* _TEXTO DE ORIGEN_:
※

Cada persona va entrando al salón de la Casa Amapola Jones con un crujido silencioso: sus pasos llevan historias que no caben solo en palabras porque cada una ha sido atravesada por algo más grande que el presente. Al sentarse en la silla, no solo reclaman un lugar: honran a quienes no pudieron hacerlo antes, quienes nunca tuvieron la oportunidad de contarse ni verse reflejados. Dentro del espacio, el ambiente se sentía como un respiro: un espacio para hablar sin miedo, para ser escuchadxs, para desmontar los prejuicios que aún pesan sobre sus cuerpos e historias. Afuera, el tráfico del sur se filtraba por las ventanas.
Los brillos se multiplican: telas ondulantes, collares que atrapan la luz como espejismos, labiales rojos-rosados que convierten labios en declaraciones. Pero más allá de esos objetos, es la sonrisa la que llena la sala. Es una luz humilde, sincera, que no pide permiso para brillar.
Las paredes están cubiertas de espejos que parecen respirar. No solo reflejan rostros, sino ecos de un pasado vivo: identidades indígenas no reconocidas, cuerpos que existieron bajo otra lógica, géneros que no obedecen las normas impuestas por quienes vinieron de lejos. En esos reflejos conviven la memoria y la resistencia.

※

* _MATERIAL DE CONSULTA_:
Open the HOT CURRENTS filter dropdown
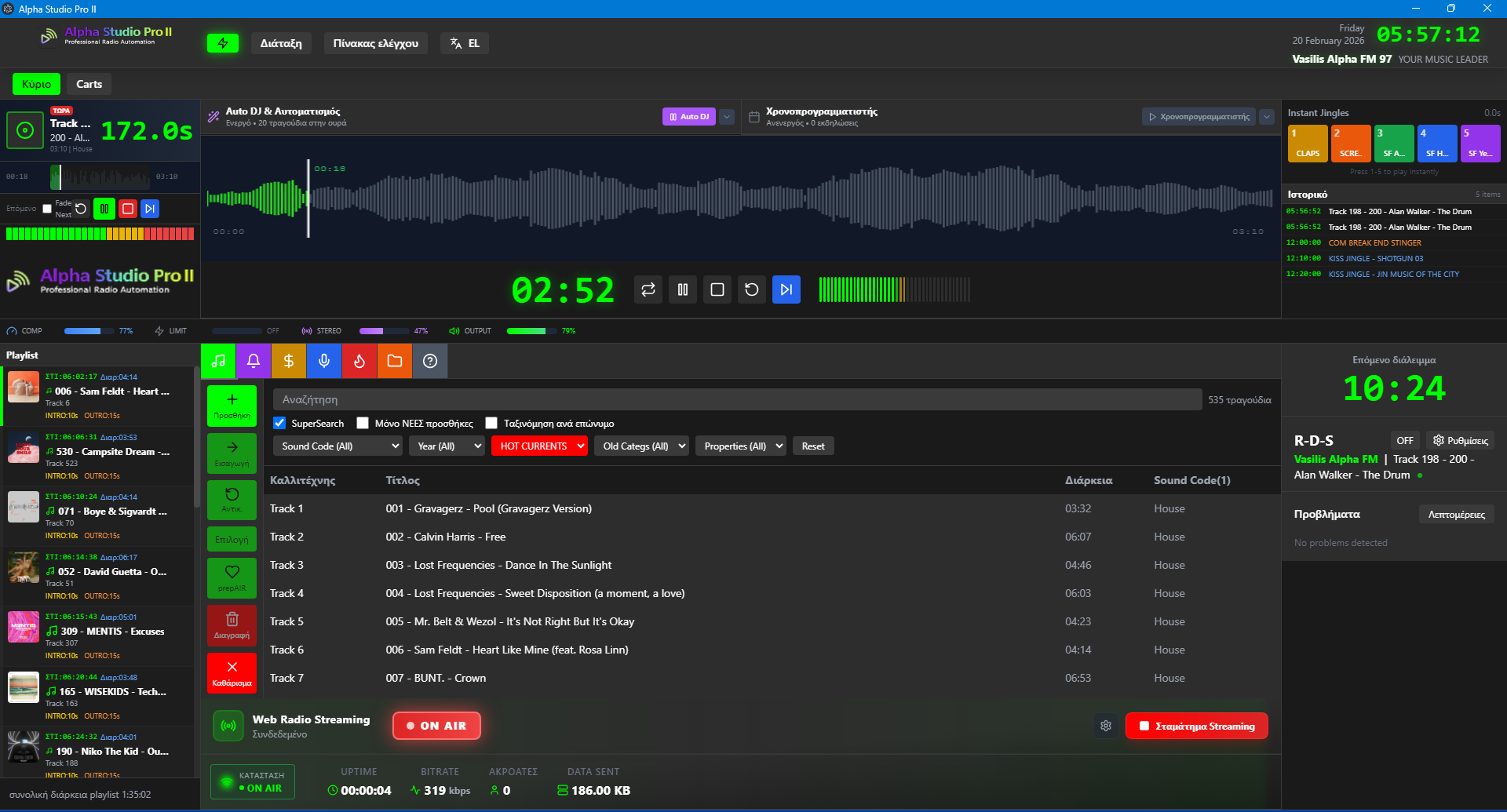pos(539,446)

※

* _OBJETIVO DEL EJERCICIO_:
Según el texto de origen, ¿qué se filtraba por las ventanas desde afuera? Responde basándote únicamente en el texto de origen.

* _RESPUESTA COMPLETA_:
Por las ventanas se filtraba el tráfico del sur.